Integrin β8 Signaling in Neonatal Hypoxic–Ischemic Brain Injury

Abstract

Integrin β8 is a key regulator of vascular homeostasis in brain development and in vitro studies show that β8 protects against oxygen-glucose deprivation-induced neuronal apoptosis. However, the role β8 plays in vivo in neonatal rats with hypoxic-ischemic (HI) brain injury is not known. Here, we report the function of β8 and signaling pathways involved in neuroprotection after neonatal brain HI. Neonatal HI model was performed in postnatal day 10 rats by ligating the right common carotid artery, followed by hypoxia exposure. Expressions of β8 were determined by immunohistochemistry, immunofluorescence, reverse transcription polymerase chain reaction, and western blot.
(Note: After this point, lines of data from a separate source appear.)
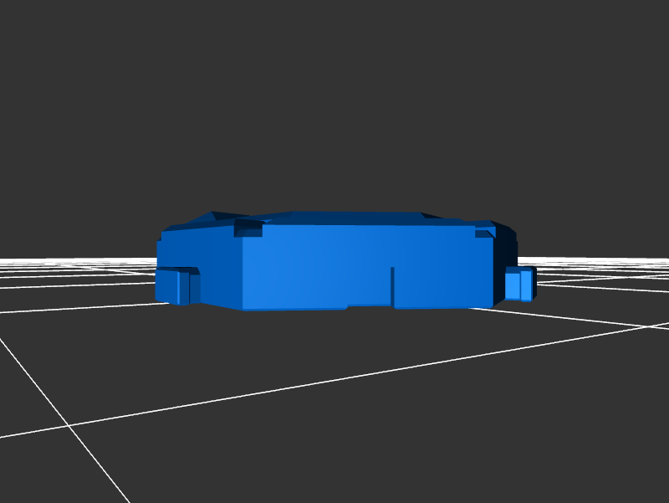Click the dark inner face of the left side block

click(x=194, y=289)
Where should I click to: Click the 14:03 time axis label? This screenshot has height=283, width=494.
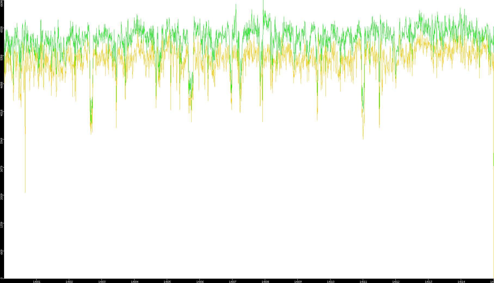pos(102,282)
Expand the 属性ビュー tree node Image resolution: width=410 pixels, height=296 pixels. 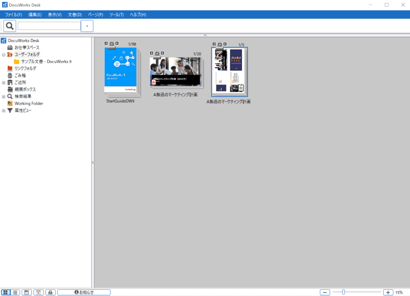coord(4,111)
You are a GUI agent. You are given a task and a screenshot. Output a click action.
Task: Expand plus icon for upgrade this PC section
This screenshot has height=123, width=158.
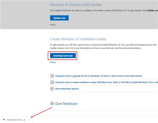[52, 76]
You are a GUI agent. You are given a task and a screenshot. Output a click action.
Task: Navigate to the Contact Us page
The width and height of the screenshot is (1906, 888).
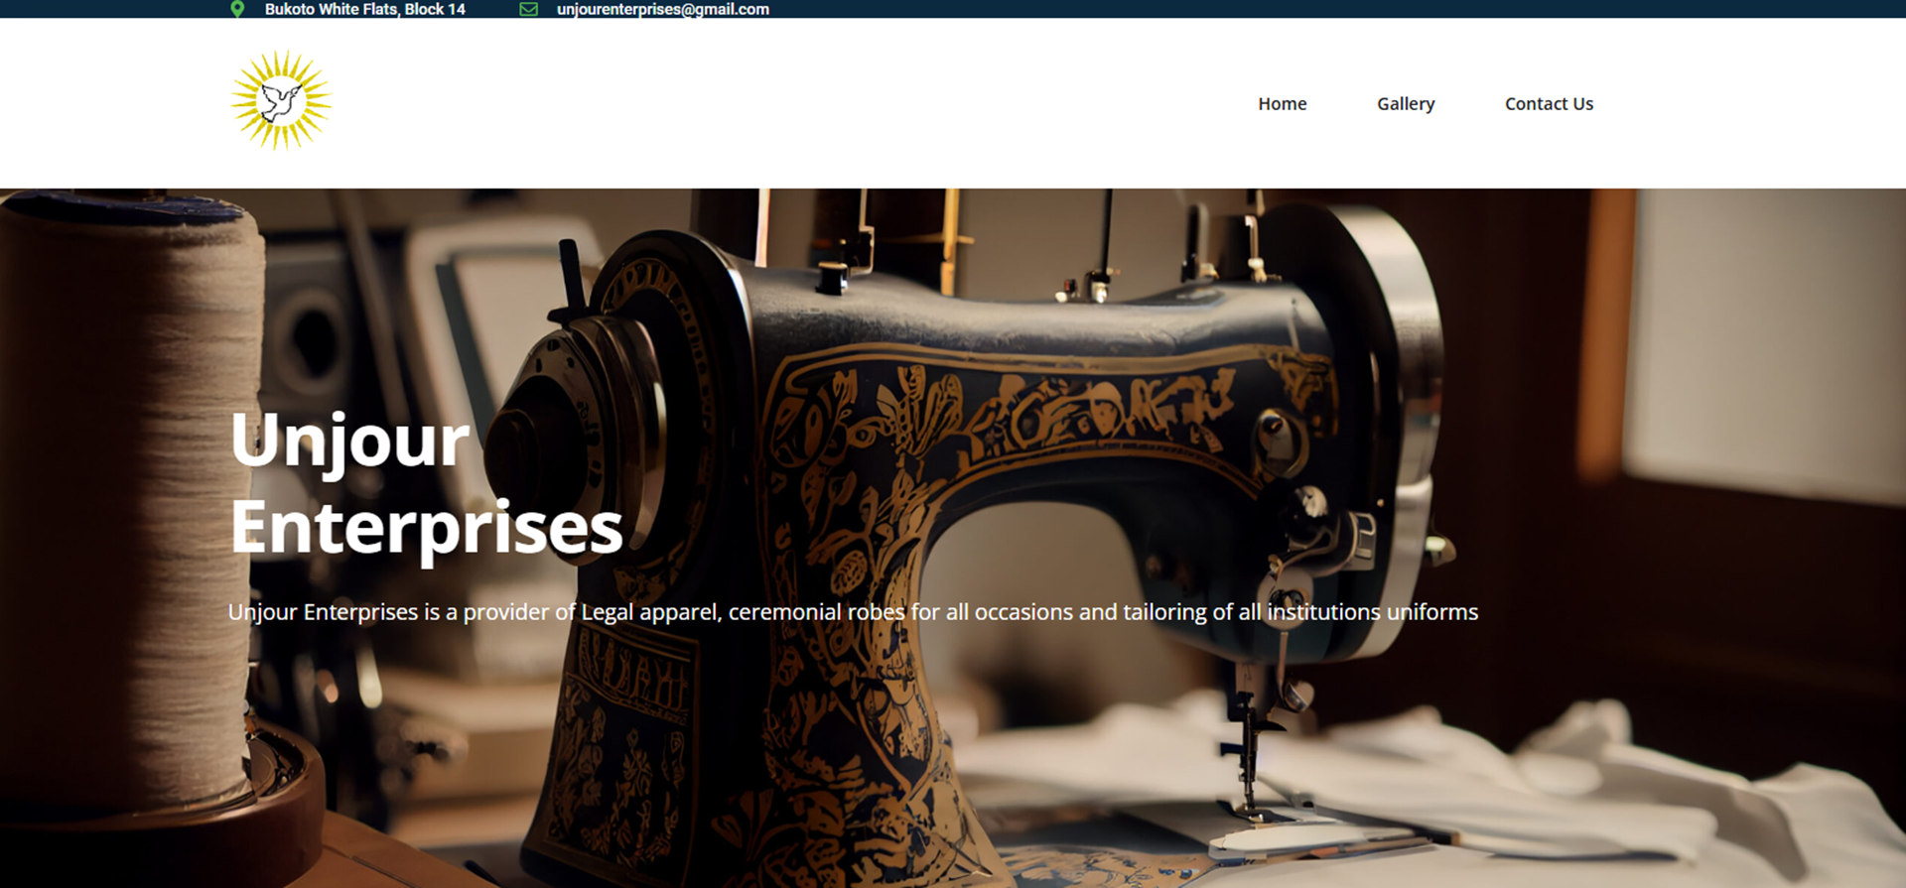pos(1549,103)
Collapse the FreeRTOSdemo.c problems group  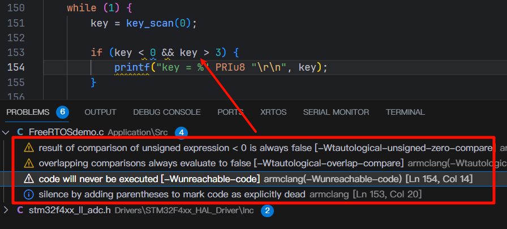7,132
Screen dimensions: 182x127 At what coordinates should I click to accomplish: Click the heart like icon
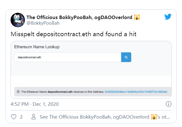click(14, 117)
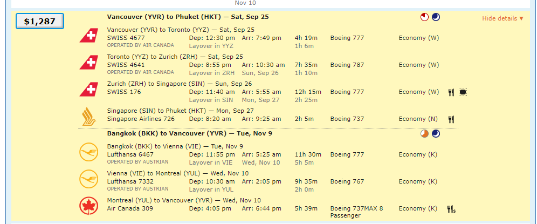Click the Singapore Airlines logo
Image resolution: width=537 pixels, height=224 pixels.
[88, 117]
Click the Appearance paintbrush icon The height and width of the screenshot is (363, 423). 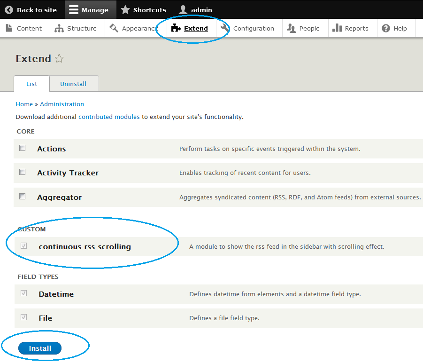tap(114, 28)
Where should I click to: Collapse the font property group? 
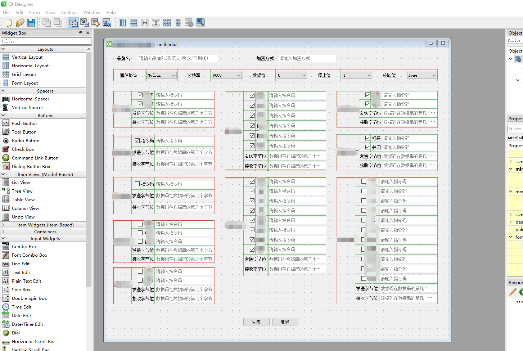click(x=511, y=237)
We used lentiviral vector-mediated β8 RNAi to inhibit integrin β8, GM6001 to inhibit matrix metalloprotease, and the TGF-β1 neutralizing antibody 1d11 to inhibit TGF-β1. The expression of vascular endothelial growth factor, ERK1/2 and p-ERK1/2, Bcl-2, Bax, and cleaved caspase 3 (CC3) were detected by western blot. Cellular apoptosis was detected with terminal deoxynucleotidyl transferase-mediated deoxyuridine triphosphate-biotin nick end labeling. β8 was mainly localized to astrocytes and upregulated immediately upon HI. When β8/TGF-β1 was inhibited, phosphorylated ERK1/2 was downregulated, followed by the downregulation of vascular endothelial growth factor (VEGF) and Bcl-2/Bax, and upregulation of CC3 and cellular apoptosis. The activation of TGF-β1 and ERK1/2 are involved in β8-induced VEGF expression and neuronal survival. The anti-apoptotic effect of β8 may be attributed to regulation of Bcl-2/Bax balance and caspase 3. β8 might be a potential target for therapeutic intervention in neonates with HI brain injury.